Editorial: This is spill response?

Tanker safety press event fails to inspire confidence after response vessel runs into difficulty.

Well. If this isn’t the height of irony.

When Federal Minister of Natural Resources Joe Oliver appeared last week at the Port of Vancouver to roll out the government’s proposed new tanker safety program, he came with B.C.’s largest marine spill response ship in tow.

But the ship nearly needed a tow of its own after running aground on a sand bar en route to its appearance as a backdrop for Oliver’s waterfront press event.

So, this is supposed to assure us of the government’s readiness to swiftly deal with an oil tanker spill along the B.C. coast?

Frankly, even before this nautical faux pas we were less than impressed.

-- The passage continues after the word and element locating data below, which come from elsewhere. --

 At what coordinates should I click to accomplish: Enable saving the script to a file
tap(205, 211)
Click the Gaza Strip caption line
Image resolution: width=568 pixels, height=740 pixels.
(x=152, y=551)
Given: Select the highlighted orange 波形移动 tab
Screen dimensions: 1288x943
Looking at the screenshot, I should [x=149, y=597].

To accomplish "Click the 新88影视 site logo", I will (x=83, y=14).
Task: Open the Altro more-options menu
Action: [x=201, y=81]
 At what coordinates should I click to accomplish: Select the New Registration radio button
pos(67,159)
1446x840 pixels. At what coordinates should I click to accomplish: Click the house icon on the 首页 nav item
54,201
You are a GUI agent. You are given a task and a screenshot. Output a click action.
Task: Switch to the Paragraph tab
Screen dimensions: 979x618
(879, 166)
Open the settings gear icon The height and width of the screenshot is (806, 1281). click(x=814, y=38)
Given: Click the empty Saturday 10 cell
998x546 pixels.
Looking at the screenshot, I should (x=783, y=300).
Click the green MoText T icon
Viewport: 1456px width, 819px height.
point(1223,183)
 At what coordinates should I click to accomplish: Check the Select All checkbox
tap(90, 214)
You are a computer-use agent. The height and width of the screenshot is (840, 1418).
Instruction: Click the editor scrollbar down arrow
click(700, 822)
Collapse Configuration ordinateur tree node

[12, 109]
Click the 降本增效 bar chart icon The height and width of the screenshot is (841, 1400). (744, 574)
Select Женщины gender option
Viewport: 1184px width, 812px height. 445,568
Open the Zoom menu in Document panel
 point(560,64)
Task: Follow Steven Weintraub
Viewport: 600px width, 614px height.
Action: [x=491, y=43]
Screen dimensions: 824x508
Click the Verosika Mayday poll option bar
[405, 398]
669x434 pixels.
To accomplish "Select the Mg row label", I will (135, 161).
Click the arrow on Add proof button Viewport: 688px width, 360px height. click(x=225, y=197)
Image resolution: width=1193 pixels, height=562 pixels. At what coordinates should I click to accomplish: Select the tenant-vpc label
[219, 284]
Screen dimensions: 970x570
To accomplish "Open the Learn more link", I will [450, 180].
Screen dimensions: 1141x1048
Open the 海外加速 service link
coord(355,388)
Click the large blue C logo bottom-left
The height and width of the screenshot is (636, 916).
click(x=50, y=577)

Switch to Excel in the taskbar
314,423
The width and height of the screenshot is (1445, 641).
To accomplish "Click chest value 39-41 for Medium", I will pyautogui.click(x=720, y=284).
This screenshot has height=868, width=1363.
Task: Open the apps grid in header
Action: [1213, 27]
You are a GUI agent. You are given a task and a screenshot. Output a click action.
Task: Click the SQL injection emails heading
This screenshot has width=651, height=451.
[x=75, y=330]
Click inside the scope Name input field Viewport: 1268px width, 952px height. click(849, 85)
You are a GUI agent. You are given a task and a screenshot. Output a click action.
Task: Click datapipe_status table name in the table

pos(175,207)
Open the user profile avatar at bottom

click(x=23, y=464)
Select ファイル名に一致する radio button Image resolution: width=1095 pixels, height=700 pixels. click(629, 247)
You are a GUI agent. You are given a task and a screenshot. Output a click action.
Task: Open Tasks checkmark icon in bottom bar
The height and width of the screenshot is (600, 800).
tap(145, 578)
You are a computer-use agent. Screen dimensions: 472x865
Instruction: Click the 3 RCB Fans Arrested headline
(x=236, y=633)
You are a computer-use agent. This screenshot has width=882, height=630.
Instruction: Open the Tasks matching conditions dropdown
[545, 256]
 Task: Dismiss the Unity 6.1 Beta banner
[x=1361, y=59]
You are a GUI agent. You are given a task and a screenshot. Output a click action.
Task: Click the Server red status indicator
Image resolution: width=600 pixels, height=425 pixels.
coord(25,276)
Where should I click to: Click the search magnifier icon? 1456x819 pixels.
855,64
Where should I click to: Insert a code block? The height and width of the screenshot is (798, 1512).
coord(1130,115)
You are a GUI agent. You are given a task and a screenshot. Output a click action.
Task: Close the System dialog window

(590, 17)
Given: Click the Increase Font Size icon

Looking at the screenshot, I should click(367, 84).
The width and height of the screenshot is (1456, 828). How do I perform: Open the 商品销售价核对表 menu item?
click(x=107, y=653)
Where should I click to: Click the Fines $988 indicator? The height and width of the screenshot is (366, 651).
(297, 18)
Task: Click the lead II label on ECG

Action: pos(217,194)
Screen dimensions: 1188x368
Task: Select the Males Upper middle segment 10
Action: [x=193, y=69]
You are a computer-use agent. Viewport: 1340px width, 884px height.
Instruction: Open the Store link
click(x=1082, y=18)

Coming just as hearings into the proposed Enbridge Northern Gateway Pipeline project are wrapping up, the government’s “plan” comes off as a ham-handed and transparent ploy to blunt opposition to the pipeline.

Pleading poverty, the government shut down the Kitsilano Coast Guard base and has plans to close marine communications and traffic services stations in Comox and Campbell River.

And now that same government has $120 million laying around to toss at a “world class” response regime whose primary beneficiary appears to be the oil export industry?

Canada and B.C. can do better.

This plan deserves to be left high and dry.